- DIRECTIONS: Reproduce the material below with "Instruction" swapped for "Goal" everywhere it appears, keeping every other character unchanged.

- SUPPLIED RECORDS:
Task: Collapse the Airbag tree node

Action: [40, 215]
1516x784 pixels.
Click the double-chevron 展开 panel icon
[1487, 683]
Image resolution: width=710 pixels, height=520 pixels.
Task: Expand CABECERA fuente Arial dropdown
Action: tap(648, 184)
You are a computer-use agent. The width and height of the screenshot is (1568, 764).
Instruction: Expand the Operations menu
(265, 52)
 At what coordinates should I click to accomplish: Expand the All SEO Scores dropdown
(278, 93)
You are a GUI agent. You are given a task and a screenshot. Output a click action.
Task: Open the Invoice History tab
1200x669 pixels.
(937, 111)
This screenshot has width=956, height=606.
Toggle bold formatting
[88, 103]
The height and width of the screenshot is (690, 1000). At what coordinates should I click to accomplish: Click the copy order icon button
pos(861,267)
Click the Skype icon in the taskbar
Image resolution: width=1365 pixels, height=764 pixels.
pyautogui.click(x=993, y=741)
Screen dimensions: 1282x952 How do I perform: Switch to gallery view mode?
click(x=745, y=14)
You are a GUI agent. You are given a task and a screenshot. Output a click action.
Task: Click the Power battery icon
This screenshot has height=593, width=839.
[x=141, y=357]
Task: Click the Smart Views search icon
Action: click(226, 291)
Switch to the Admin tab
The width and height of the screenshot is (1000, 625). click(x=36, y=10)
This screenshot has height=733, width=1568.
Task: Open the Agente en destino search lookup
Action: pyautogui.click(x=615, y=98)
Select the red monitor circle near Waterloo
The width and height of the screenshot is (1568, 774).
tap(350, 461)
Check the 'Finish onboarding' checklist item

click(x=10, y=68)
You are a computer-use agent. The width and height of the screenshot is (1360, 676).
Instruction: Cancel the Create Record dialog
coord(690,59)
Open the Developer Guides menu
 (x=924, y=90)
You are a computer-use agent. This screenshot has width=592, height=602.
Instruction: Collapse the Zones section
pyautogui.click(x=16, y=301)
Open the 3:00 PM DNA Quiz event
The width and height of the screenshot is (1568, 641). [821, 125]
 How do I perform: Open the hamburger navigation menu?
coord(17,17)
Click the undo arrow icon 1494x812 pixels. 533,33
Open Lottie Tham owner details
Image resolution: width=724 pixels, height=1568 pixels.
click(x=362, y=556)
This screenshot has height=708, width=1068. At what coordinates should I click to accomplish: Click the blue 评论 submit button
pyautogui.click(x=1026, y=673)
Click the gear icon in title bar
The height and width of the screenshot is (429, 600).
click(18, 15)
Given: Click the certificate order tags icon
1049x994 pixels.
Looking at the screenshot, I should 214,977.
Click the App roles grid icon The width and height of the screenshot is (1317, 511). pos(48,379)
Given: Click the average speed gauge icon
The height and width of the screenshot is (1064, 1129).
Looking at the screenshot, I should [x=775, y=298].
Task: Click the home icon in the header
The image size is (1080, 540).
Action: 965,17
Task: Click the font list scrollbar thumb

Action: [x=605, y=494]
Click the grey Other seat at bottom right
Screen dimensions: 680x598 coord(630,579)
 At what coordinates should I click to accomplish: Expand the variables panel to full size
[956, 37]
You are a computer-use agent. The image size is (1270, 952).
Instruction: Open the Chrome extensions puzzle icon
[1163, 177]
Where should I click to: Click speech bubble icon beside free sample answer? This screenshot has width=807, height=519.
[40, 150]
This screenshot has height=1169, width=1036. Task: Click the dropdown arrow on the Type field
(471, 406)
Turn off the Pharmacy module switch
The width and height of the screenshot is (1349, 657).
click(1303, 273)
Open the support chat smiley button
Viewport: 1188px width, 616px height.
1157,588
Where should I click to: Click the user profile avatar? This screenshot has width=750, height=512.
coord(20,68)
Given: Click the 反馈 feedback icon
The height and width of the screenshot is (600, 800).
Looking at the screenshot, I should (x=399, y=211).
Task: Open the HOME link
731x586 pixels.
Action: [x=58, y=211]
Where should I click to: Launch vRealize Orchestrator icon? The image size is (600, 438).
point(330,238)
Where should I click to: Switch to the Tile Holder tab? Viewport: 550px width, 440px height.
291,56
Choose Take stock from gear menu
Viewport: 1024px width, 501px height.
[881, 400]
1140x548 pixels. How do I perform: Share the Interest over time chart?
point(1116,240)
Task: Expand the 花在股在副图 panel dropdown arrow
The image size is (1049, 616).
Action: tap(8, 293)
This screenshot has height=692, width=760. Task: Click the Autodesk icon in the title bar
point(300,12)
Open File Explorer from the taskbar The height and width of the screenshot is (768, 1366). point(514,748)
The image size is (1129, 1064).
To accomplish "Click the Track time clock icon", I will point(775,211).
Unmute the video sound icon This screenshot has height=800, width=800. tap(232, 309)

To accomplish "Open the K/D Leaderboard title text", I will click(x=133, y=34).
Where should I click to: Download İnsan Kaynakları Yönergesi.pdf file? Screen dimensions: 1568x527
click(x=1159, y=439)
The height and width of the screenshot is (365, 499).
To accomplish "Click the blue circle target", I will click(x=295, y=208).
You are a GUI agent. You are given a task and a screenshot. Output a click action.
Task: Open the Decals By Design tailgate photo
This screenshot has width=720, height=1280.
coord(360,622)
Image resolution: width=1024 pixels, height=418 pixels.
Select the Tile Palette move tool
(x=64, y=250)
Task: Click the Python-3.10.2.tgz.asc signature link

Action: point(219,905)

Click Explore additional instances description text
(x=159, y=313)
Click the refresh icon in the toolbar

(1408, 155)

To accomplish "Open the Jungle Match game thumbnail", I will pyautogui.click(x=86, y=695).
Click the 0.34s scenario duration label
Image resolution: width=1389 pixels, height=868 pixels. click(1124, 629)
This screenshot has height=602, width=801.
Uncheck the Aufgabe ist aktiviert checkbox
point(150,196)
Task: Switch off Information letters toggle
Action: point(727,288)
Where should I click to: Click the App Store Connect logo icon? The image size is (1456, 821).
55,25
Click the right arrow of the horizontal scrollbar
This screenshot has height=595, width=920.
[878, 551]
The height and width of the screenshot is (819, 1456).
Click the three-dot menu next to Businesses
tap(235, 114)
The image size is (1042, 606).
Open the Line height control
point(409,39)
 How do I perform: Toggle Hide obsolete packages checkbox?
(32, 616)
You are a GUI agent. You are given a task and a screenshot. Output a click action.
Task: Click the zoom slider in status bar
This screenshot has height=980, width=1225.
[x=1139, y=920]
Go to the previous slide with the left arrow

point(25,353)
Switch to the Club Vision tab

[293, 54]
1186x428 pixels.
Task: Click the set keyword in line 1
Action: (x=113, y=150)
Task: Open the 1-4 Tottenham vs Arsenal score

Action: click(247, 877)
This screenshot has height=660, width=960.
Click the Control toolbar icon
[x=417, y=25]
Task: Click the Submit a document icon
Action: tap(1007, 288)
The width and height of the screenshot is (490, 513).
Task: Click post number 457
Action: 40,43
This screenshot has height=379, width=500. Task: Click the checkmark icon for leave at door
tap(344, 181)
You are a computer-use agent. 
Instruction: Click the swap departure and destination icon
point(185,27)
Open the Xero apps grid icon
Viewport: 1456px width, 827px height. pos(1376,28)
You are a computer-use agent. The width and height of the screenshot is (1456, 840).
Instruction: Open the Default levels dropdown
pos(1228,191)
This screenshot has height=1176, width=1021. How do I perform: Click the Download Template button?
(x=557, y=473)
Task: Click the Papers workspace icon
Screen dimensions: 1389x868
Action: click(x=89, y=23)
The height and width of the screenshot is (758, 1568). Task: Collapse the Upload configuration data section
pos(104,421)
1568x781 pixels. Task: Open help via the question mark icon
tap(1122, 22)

- TASK RESPONSE:
Task: Collapse the Airbag tree node

Action: [40, 215]
1516x784 pixels.
Click the double-chevron 展开 panel icon
[1487, 683]
Image resolution: width=710 pixels, height=520 pixels.
Task: Expand CABECERA fuente Arial dropdown
Action: tap(648, 184)
You are a computer-use agent. The width and height of the screenshot is (1568, 764).
Goal: Expand the Operations menu
(265, 52)
 At what coordinates should I click to accomplish: Expand the All SEO Scores dropdown
(278, 93)
You are a GUI agent. You are given a task and a screenshot. Output a click action.
Task: Open the Invoice History tab
1200x669 pixels.
(937, 111)
This screenshot has width=956, height=606.
Toggle bold formatting
[88, 103]
The height and width of the screenshot is (690, 1000). At what coordinates should I click to accomplish: Click the copy order icon button
pos(861,267)
Click the Skype icon in the taskbar
Image resolution: width=1365 pixels, height=764 pixels.
pyautogui.click(x=993, y=741)
Screen dimensions: 1282x952 How do I perform: Switch to gallery view mode?
click(x=745, y=14)
You are a GUI agent. You are given a task and a screenshot. Output a click action.
Task: Click the Power battery icon
This screenshot has height=593, width=839.
[x=141, y=357]
Task: Click the Smart Views search icon
Action: click(226, 291)
Switch to the Admin tab
The width and height of the screenshot is (1000, 625). click(x=36, y=10)
This screenshot has height=733, width=1568.
Task: Open the Agente en destino search lookup
Action: pyautogui.click(x=615, y=98)
Select the red monitor circle near Waterloo
The width and height of the screenshot is (1568, 774).
tap(350, 461)
Check the 'Finish onboarding' checklist item

click(x=10, y=68)
You are a computer-use agent. The width and height of the screenshot is (1360, 676).
Goal: Cancel the Create Record dialog
coord(690,59)
Open the Developer Guides menu
 (x=924, y=90)
You are a computer-use agent. This screenshot has width=592, height=602.
Goal: Collapse the Zones section
pyautogui.click(x=16, y=301)
Open the 3:00 PM DNA Quiz event
The width and height of the screenshot is (1568, 641). [821, 125]
 How do I perform: Open the hamburger navigation menu?
coord(17,17)
Click the undo arrow icon 1494x812 pixels. 533,33
Open Lottie Tham owner details
Image resolution: width=724 pixels, height=1568 pixels.
click(x=362, y=556)
This screenshot has height=708, width=1068. At what coordinates should I click to accomplish: Click the blue 评论 submit button
pyautogui.click(x=1026, y=673)
Click the gear icon in title bar
The height and width of the screenshot is (429, 600).
click(18, 15)
Given: Click the certificate order tags icon
1049x994 pixels.
Looking at the screenshot, I should 214,977.
Click the App roles grid icon The width and height of the screenshot is (1317, 511). pos(48,379)
Given: Click the average speed gauge icon
The height and width of the screenshot is (1064, 1129).
Looking at the screenshot, I should [x=775, y=298].
Task: Click the home icon in the header
The image size is (1080, 540).
Action: 965,17
Task: Click the font list scrollbar thumb

Action: [x=605, y=494]
Click the grey Other seat at bottom right
Screen dimensions: 680x598 coord(630,579)
 At what coordinates should I click to accomplish: Expand the variables panel to full size
[956, 37]
You are a computer-use agent. The image size is (1270, 952).
Goal: Open the Chrome extensions puzzle icon
[1163, 177]
Where should I click to: Click speech bubble icon beside free sample answer? This screenshot has width=807, height=519.
[40, 150]
This screenshot has height=1169, width=1036. Task: Click the dropdown arrow on the Type field
(471, 406)
Turn off the Pharmacy module switch
The width and height of the screenshot is (1349, 657).
click(1303, 273)
Open the support chat smiley button
Viewport: 1188px width, 616px height.
1157,588
Where should I click to: Click the user profile avatar? This screenshot has width=750, height=512.
coord(20,68)
Given: Click the 反馈 feedback icon
The height and width of the screenshot is (600, 800).
Looking at the screenshot, I should (x=399, y=211).
Task: Open the HOME link
731x586 pixels.
Action: [x=58, y=211]
Where should I click to: Launch vRealize Orchestrator icon? The image size is (600, 438).
point(330,238)
Where should I click to: Switch to the Tile Holder tab? Viewport: 550px width, 440px height.
291,56
Choose Take stock from gear menu
Viewport: 1024px width, 501px height.
[881, 400]
1140x548 pixels. How do I perform: Share the Interest over time chart?
point(1116,240)
Task: Expand the 花在股在副图 panel dropdown arrow
The image size is (1049, 616).
Action: tap(8, 293)
This screenshot has height=692, width=760. Task: Click the Autodesk icon in the title bar
point(300,12)
Open File Explorer from the taskbar The height and width of the screenshot is (768, 1366). point(514,748)
The image size is (1129, 1064).
To accomplish "Click the Track time clock icon", I will point(775,211).
Unmute the video sound icon This screenshot has height=800, width=800. tap(232, 309)

To accomplish "Open the K/D Leaderboard title text", I will click(x=133, y=34).
Where should I click to: Download İnsan Kaynakları Yönergesi.pdf file? Screen dimensions: 1568x527
click(x=1159, y=439)
The height and width of the screenshot is (365, 499).
To accomplish "Click the blue circle target", I will click(x=295, y=208).
You are a GUI agent. You are given a task and a screenshot. Output a click action.
Task: Open the Decals By Design tailgate photo
This screenshot has width=720, height=1280.
coord(360,622)
Image resolution: width=1024 pixels, height=418 pixels.
Select the Tile Palette move tool
(x=64, y=250)
Task: Click the Python-3.10.2.tgz.asc signature link

Action: point(219,905)

Click Explore additional instances description text
(x=159, y=313)
Click the refresh icon in the toolbar

(1408, 155)

To accomplish "Open the Jungle Match game thumbnail", I will pyautogui.click(x=86, y=695).
Click the 0.34s scenario duration label
Image resolution: width=1389 pixels, height=868 pixels. click(1124, 629)
This screenshot has height=602, width=801.
Uncheck the Aufgabe ist aktiviert checkbox
point(150,196)
Task: Switch off Information letters toggle
Action: point(727,288)
Where should I click to: Click the App Store Connect logo icon? The image size is (1456, 821).
55,25
Click the right arrow of the horizontal scrollbar
This screenshot has height=595, width=920.
[878, 551]
The height and width of the screenshot is (819, 1456).
Click the three-dot menu next to Businesses
tap(235, 114)
The image size is (1042, 606).
Open the Line height control
point(409,39)
 How do I perform: Toggle Hide obsolete packages checkbox?
(32, 616)
You are a GUI agent. You are given a task and a screenshot. Output a click action.
Task: Click the zoom slider in status bar
This screenshot has height=980, width=1225.
[x=1139, y=920]
Go to the previous slide with the left arrow

point(25,353)
Switch to the Club Vision tab

[293, 54]
1186x428 pixels.
Task: Click the set keyword in line 1
Action: (x=113, y=150)
Task: Open the 1-4 Tottenham vs Arsenal score

Action: click(247, 877)
This screenshot has height=660, width=960.
Click the Control toolbar icon
[x=417, y=25]
Task: Click the Submit a document icon
Action: tap(1007, 288)
The width and height of the screenshot is (490, 513).
Task: Click post number 457
Action: 40,43
This screenshot has height=379, width=500. Task: Click the checkmark icon for leave at door
tap(344, 181)
You are a computer-use agent. 
Goal: Click the swap departure and destination icon
point(185,27)
Open the Xero apps grid icon
Viewport: 1456px width, 827px height. pos(1376,28)
You are a computer-use agent. The width and height of the screenshot is (1456, 840).
Goal: Open the Default levels dropdown
pos(1228,191)
This screenshot has height=1176, width=1021. How do I perform: Click the Download Template button?
(x=557, y=473)
Task: Click the Papers workspace icon
Screen dimensions: 1389x868
Action: click(x=89, y=23)
The height and width of the screenshot is (758, 1568). Task: Collapse the Upload configuration data section
pos(104,421)
1568x781 pixels. Task: Open help via the question mark icon
tap(1122, 22)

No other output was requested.